In 976 the Duchy of Carinthia was established. Otto II, Holy Roman Emperor, wanted to limit the power of the Bavarian duke after he had intrigued against him. So he split off Carinthia.

In the same year, 976, Otto II transferred the Ostmark to a Bavarian count: Leopold. The Margraviate of Austria now existed. Leopold became the progenitor of the Babensberg family, who ruled Austria for a long time. The name Ostarrichi is first recorded in 996. In 1156 the margraviate was raised to an independent duchy within the Holy Roman Empire, independent of Bavaria.

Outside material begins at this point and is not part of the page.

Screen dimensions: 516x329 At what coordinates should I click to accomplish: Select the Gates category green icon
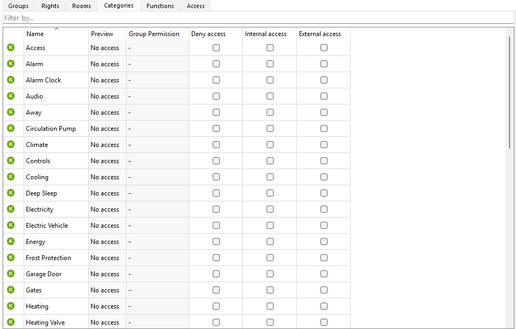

The Přemyslids ruled Austria from 1251, and the Habsburgs from 1282. They extended their domain by annexing Carinthia, Tyrol and other areas to their duchy. They also increased their power by almost all of the Roman-German emperors from 1438 onwards.

In the 17th century Austria was constantly under attack from the Ottoman Empire. In 1683 the Turks besieged Vienna for two months, but were successfully repulsed. One speaks of the Second Siege of Vienna by the Turks because there was one (equally unsuccessful) one as early as 1529.

In the following decades Austria rose to become a major European power. The Holy Roman Empire and its allies successfully advanced eastwards in the Great Turkish War and drove the Turks out of Hungary.

In 1713 Charles VI. a law that made the Habsburg territory inseparable and indivisible, the so-called Pragmatic Sanction. It now made possible the female line of succession should the male line of rulers die out.

In fact, this new law was soon applied when Karl’s daughter Maria Theresa claimed the throne after his death in 1740. So she became Archduchess of Austria. In 1745 she achieved that her husband Franz I Stephan became Roman-German Emperor. With him she founded the new ruling house of Habsburg-Lothringen.